No production solution exists. Mitigations include treating LLM calls as append-only (never retry, only extend) and checkpointing model outputs for replay, but these sacrifice the ability to recover from genuinely wrong outputs.

2. Context Window as Non-Reclaimable Resource

Unlike memory that can be freed, tokens consumed by tool results and prior conversation remain in context permanently within a session. "Context rot" — accuracy decline as context grows — is documented. The n² attention cost means every new token is marginally more expensive than the last.

Mitigations (none fully solve):

  • Context compaction (summarize and replace old content)
  • Context folding (hierarchical summarization)
  • Just-in-time retrieval (don't load until needed)
  • Sub-agent specialization (return 1,000–2,000 token summaries to coordinator)

3. Token Budget Allocation Across Concurrent Branches

BATS (arXiv:2511.17006) formalizes per-tool invocation budgets with adaptive strategy (HIGH/MEDIUM/LOW/CRITICAL states). Unified cost metric: token_cost + Σ(tool_calls × price_per_tool).

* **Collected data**
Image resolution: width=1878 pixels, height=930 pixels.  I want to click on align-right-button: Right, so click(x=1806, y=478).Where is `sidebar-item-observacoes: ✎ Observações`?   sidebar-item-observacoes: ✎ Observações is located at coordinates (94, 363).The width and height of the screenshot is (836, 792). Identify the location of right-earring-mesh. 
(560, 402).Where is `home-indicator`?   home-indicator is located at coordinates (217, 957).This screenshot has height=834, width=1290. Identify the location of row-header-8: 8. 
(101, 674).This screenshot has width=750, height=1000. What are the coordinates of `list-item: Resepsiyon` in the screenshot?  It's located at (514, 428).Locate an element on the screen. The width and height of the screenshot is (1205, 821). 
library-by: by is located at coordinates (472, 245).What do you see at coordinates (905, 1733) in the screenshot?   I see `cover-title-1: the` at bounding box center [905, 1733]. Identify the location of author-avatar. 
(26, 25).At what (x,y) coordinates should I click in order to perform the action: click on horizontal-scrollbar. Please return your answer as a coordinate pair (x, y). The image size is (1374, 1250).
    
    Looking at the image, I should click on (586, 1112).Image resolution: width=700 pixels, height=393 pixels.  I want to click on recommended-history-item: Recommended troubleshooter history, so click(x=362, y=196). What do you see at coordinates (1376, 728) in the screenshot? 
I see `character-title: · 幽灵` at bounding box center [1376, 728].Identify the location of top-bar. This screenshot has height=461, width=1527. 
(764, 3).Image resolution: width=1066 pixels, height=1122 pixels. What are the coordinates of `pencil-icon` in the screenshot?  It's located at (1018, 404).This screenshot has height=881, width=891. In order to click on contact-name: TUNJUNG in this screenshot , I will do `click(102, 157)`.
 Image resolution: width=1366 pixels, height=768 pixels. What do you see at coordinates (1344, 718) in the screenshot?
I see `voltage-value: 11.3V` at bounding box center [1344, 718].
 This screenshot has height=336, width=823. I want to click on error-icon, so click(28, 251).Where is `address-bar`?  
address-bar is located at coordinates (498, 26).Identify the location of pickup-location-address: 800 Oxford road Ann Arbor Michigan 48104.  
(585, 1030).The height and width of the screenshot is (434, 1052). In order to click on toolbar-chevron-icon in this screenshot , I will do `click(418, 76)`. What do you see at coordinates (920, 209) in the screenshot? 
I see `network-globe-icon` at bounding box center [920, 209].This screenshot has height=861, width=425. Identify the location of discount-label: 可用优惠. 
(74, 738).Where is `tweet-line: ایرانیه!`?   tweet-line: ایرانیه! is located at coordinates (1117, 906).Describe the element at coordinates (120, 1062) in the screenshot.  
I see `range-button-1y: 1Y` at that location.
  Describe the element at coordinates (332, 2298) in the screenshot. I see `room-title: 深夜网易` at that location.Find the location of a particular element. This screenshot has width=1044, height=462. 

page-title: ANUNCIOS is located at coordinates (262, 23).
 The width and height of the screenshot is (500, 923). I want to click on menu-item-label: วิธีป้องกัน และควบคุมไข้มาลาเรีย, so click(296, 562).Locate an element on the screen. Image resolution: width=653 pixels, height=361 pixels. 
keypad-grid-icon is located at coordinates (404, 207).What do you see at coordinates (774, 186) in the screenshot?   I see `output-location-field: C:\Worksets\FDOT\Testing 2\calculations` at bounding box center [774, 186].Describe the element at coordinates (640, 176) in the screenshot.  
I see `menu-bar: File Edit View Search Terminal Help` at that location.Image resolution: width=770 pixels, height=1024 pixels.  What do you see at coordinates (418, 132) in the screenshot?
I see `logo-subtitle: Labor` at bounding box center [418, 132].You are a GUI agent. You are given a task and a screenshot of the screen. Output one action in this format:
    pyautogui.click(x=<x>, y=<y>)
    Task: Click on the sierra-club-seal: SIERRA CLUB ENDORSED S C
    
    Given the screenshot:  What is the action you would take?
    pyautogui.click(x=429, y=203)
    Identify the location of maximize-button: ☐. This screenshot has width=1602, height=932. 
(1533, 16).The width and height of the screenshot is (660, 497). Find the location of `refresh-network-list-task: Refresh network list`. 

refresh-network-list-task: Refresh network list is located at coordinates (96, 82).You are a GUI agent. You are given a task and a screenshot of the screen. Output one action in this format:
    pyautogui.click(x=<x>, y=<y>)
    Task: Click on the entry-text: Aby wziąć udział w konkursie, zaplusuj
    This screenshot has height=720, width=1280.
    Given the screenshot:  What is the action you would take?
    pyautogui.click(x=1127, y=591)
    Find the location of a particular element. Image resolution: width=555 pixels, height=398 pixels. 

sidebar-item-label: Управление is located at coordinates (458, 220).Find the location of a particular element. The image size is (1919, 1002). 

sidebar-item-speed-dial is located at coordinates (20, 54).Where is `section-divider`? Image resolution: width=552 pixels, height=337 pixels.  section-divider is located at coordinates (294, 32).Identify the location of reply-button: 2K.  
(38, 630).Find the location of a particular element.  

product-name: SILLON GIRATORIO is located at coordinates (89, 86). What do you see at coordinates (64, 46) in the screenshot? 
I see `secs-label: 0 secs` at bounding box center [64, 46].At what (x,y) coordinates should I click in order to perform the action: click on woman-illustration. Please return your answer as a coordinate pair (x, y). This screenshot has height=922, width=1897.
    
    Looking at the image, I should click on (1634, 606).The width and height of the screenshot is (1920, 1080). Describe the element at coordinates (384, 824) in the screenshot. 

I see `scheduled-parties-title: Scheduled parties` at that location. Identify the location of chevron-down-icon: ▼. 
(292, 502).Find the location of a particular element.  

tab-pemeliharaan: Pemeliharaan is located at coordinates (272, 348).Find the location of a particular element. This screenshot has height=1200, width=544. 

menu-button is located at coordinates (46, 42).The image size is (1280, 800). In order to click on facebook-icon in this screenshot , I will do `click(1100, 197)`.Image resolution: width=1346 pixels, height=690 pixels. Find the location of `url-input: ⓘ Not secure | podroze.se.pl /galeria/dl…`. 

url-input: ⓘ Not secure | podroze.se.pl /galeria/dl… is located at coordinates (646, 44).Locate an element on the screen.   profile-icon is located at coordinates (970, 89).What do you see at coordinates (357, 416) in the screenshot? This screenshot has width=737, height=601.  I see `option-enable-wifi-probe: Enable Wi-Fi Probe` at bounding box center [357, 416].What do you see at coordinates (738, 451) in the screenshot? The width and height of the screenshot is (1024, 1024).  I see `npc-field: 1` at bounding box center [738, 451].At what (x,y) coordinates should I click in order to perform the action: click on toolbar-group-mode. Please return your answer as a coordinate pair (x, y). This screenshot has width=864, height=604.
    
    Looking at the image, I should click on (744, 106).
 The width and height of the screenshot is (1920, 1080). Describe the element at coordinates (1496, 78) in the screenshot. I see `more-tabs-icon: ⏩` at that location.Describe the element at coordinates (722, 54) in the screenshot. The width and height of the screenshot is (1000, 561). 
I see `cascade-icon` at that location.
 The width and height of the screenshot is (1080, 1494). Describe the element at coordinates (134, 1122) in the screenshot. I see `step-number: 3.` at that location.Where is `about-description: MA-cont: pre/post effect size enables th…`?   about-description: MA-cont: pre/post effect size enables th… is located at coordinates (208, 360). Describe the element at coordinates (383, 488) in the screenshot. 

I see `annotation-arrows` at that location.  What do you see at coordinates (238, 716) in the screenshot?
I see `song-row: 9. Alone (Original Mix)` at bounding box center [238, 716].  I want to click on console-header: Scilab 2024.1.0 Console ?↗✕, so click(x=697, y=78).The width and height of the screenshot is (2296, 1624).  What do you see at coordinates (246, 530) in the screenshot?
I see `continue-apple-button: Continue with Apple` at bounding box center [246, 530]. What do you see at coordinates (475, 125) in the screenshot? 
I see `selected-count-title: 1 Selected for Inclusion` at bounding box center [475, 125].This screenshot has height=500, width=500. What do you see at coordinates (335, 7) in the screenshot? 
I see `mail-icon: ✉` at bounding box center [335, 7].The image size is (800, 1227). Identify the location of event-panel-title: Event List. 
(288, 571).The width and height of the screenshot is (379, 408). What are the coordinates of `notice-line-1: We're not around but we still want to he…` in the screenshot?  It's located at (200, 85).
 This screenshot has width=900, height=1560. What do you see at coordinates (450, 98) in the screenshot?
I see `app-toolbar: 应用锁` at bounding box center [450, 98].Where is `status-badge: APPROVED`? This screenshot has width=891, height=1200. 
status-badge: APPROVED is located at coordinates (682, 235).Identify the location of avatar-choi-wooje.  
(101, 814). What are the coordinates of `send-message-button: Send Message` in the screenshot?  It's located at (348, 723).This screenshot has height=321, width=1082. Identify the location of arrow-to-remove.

* **What is required**
In the passage on context and token limits, what does the term "context rot" refer to? The entries come from a separate source, not from the passage on context and token limits.

* **Result below**
Accuracy decline as context grows.